> **Task**:
Set down all of the entries below exactly, and omit the pictures.

[Items from a dataset]
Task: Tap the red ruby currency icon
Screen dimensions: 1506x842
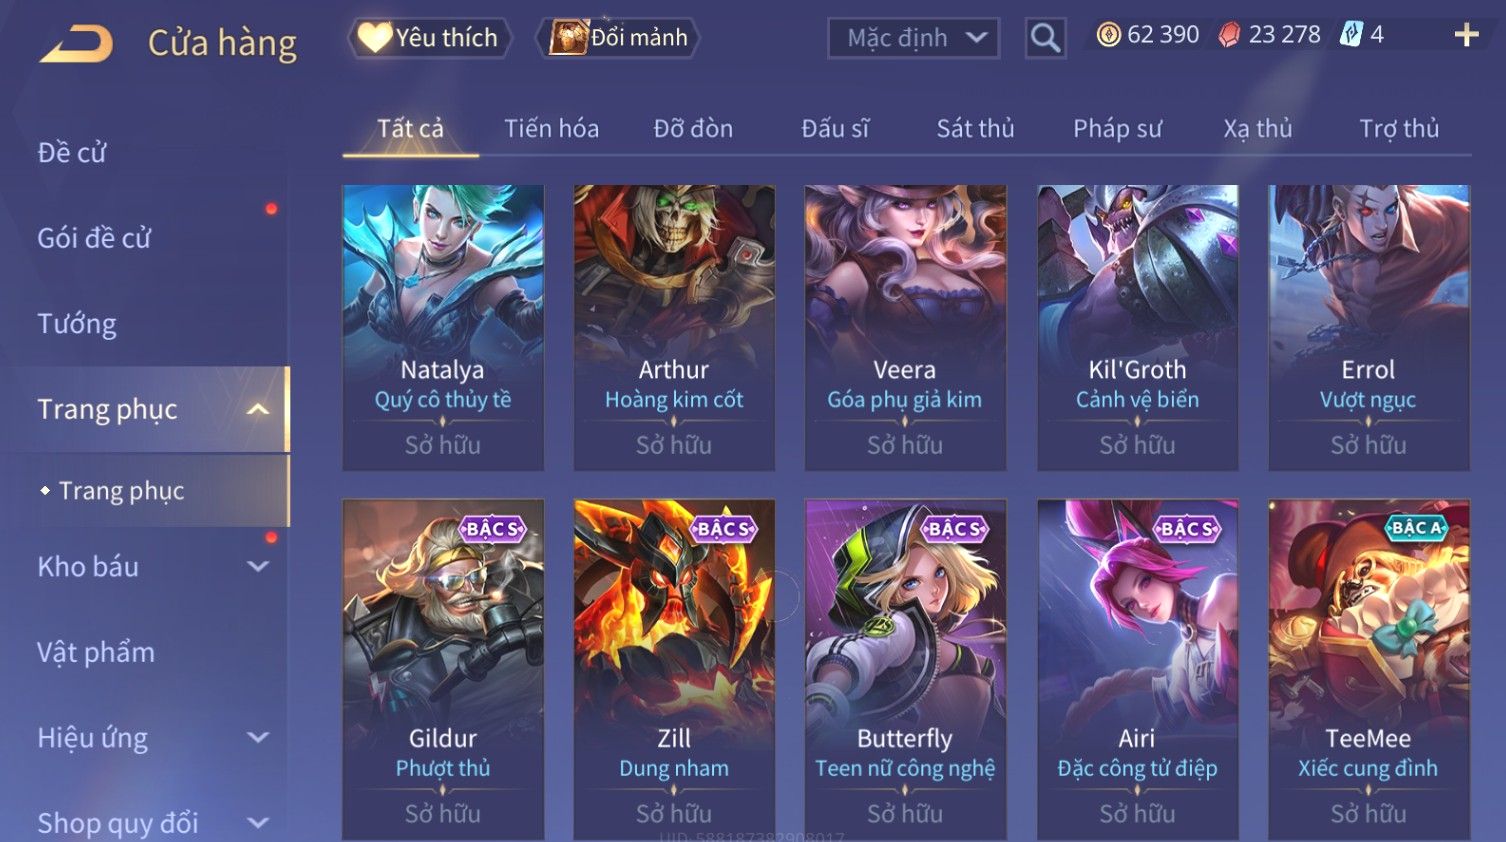Action: [1229, 35]
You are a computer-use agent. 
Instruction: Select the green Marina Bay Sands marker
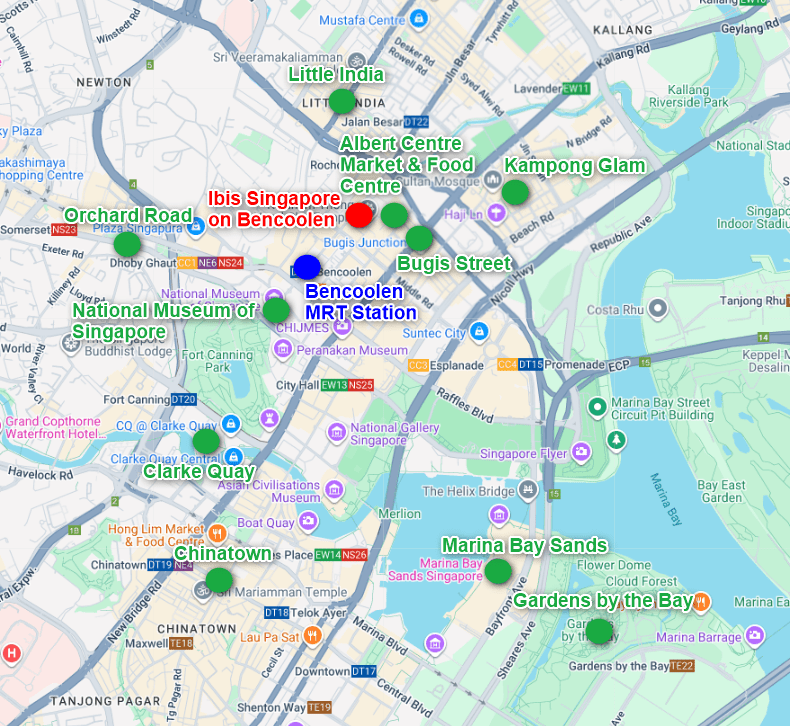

> **Expected output**:
Task: Tap the red ruby currency icon
Screen dimensions: 1506x842
Action: [1229, 35]
You are a computer-use agent. 
Instruction: Select the green Marina Bay Sands marker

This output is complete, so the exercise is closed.